Miss Mississippi USA is the state pageant linked with Miss USA. Miss Mississippi is a scholarship pageant that serves as a qualifier for Miss America. The Miss America Organization's scholarship pageant began in 1934 and has been held in Vicksburg since 1958. It distributes more money than any other scholarship pageant in the Miss America Organization. In addition to the $50,000 cash prize, winners compete for other prizes such as cars, trips, and college scholarships. Miss Mississippi also holds a talent search competition called "Miss Star Search". This event was created by former Miss America Phyllis George. She wanted to find young women with exceptional talents who would otherwise have no opportunity to be seen or heard on television.
After winning the statewide competition, the winner travels to New York City where they are joined by their parent judges during the final stage of the competition. Winners can expect to earn between $100,000 and $250,000 after taxes if they choose to go to college or work instead of moving straight onto a career in entertainment.
The first Miss Mississippi pageant was held at the State Fair Coliseum in Jackson. Only twenty-one contestants competed for the title, which was won by fifteen-year-old Ann Stokes from Philadelphia, Mississippi. Since its creation, this state pageant has become one of the most important events on the national beauty scene. Between 1934 and 1969, thirty-two different states held the title.
The first pageant was held in 1960. Miss International is the world's fourth largest pageant in terms of the number of national winners who compete in the international competition. The first Miss International contest was held at the Tokyo Opera House with 12 candidates competing for the title.
Miss World and Miss Universe are the only two remaining major beauty contests that were not founded by Miss International. The first Miss World pageant was held in London, England in December 1952 while the first Miss Universe competition took place in Los Angeles, California a month later on January 15, 1953. Both events are currently owned by MCA Media Inc.

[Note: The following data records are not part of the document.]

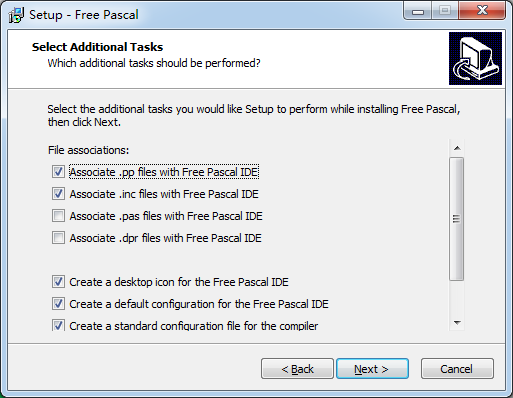Click the disabled maximize button
513x398 pixels.
pos(445,11)
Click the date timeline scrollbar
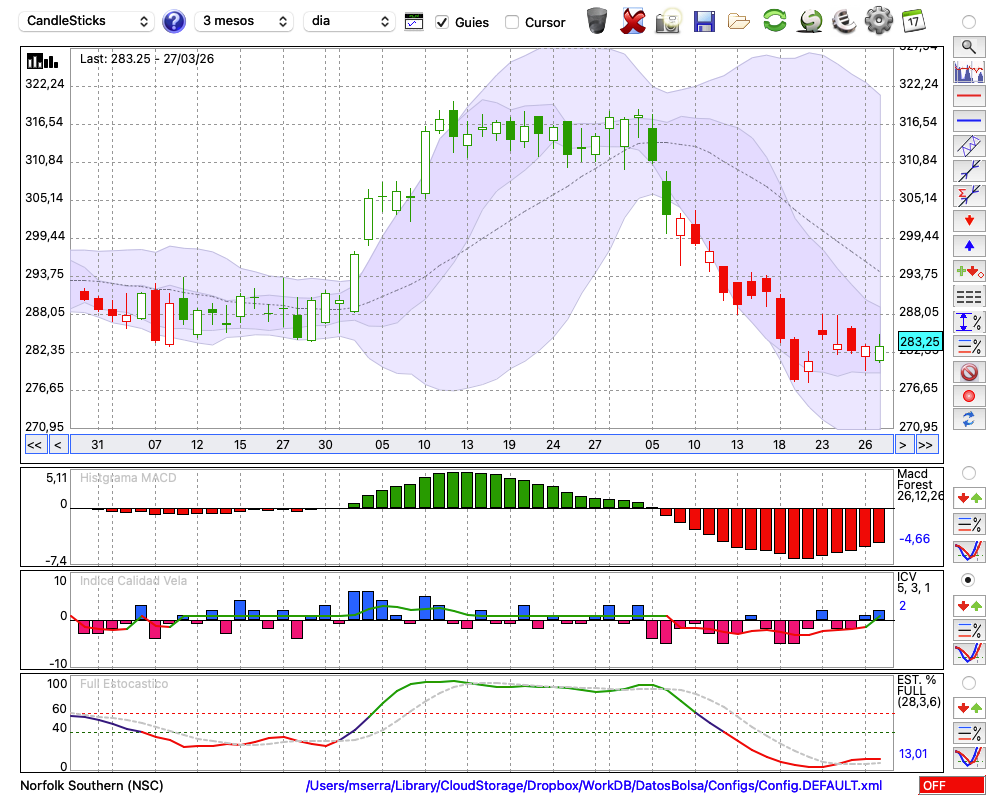1000x800 pixels. (x=480, y=445)
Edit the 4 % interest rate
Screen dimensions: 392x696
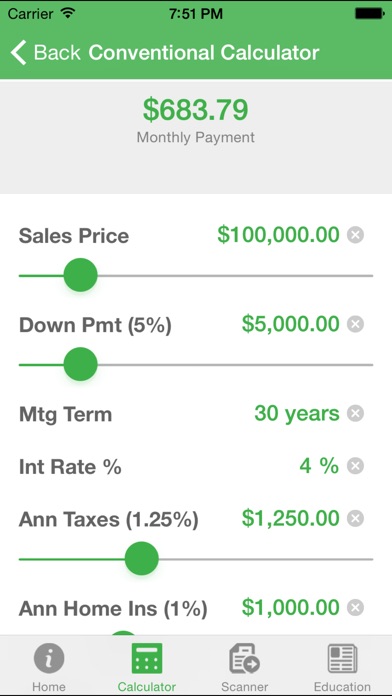tap(319, 466)
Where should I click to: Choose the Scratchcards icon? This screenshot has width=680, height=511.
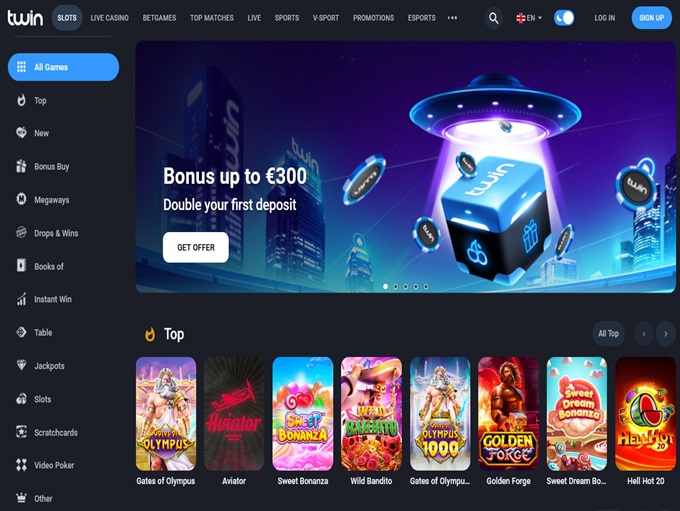[21, 432]
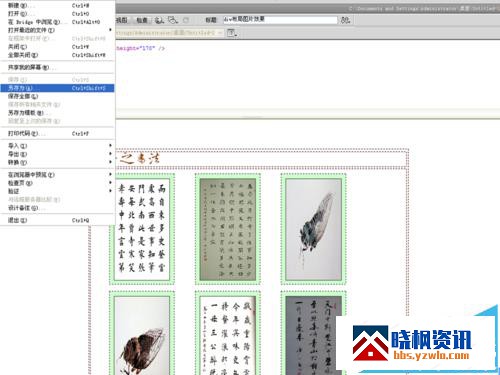This screenshot has height=375, width=500.
Task: Expand the 打开最近的文件 submenu
Action: click(57, 30)
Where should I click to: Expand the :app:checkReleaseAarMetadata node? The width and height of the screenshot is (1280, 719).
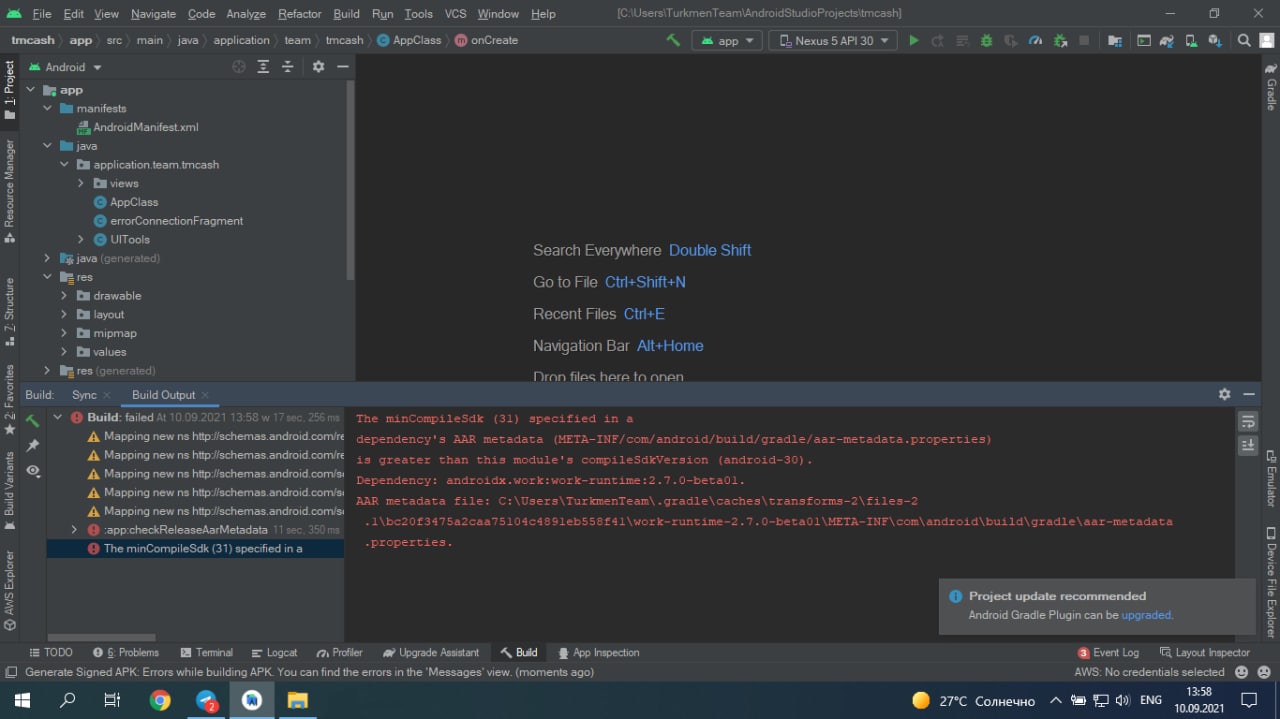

In September 2011, it was announced that the 2012 Miss International pageant would be replaced by a new global franchise system called "Global Beauty Queen." The winner of this year's contest will receive $50,000 and an opportunity to represent her country at the 2013 Miss World pageant. The runner-up will receive $25,000 and a chance to compete at next year's Miss International pageant. The new system was developed by Mike Jones who also managed previous editions of Miss International including its status as one of the top five most prestigious pageants in the world.
Under the new system, countries can apply to host regional competitions with the goal of selecting representatives to compete at global events.
Prior to 1983, a beauty pageant crowning Miss Teen USA was conducted in 1959 as a mail-in picture contest by Teen magazine. Throughout the 1960s, it became an annual live stage event, and in 1983, the pageant began to be staged yearly as part of the Miss Universe family of pageants.
In 1984, the name of the winner was not revealed on the show because of legal restrictions on revealing the identity of future titleholders. In 1989, the name of the winner was announced over television airwaves during NBC's The Big Event with Bob Costas.
In 1990, after threats from Donald Trump to not sponsor any more Miss Universes if the identity of the winner was made public, the board that governs the Miss Universe organization decided to go ahead with the tradition of revealing the winner's name. This is when Gretchen Wilson was announced as the winner at the end of the show.
Trump later apologized for his threat and said he had no intention of stopping the pageant from airing its winner's name. He also said that he had always wanted to see who won the title before it was cancelled in 2002. In 2015, Trump again threatened to cancel the pageant if they did not change their policy of announcing the winner before they went on stage. However, this time there were no legal repercussions because they were broadcasting the winner's name on television.
After a six-year stint in Sin City, the pageant reclaimed its title as an Atlantic City tradition in 2013. "Miss America" Debuts on Television In 1954, Miss America debuted on the new medium of television. The event was produced by Merv Griffin for the DuMont network.
How did they pick the winner? Before there was a state pageant system in place, all states participated in one grand national competition. The winner of this contest became known as "Miss America."
After the first "Miss America" contest in Atlantic City in 1953, the winner was crowned without any controversy or incident. This is probably because the winner was supposed to be a representative of their state and not someone who would compete against others for the title. However, as the popularity of the event grew over time, the decision was made to have the winner compete against other candidates in subsequent contests. The first non-Atlantic Coast contestant was from California. She won her segment of the competition and went on to win the whole thing.
The first "Miss America" contest was held at the Paramount Theater in New York City. Over 15,000 people attended the event which was broadcast live on the DuMont network. The winner was 16-year-old Heather Hart from New York City. She received a $15,000 prize money which at that time was a lot of money.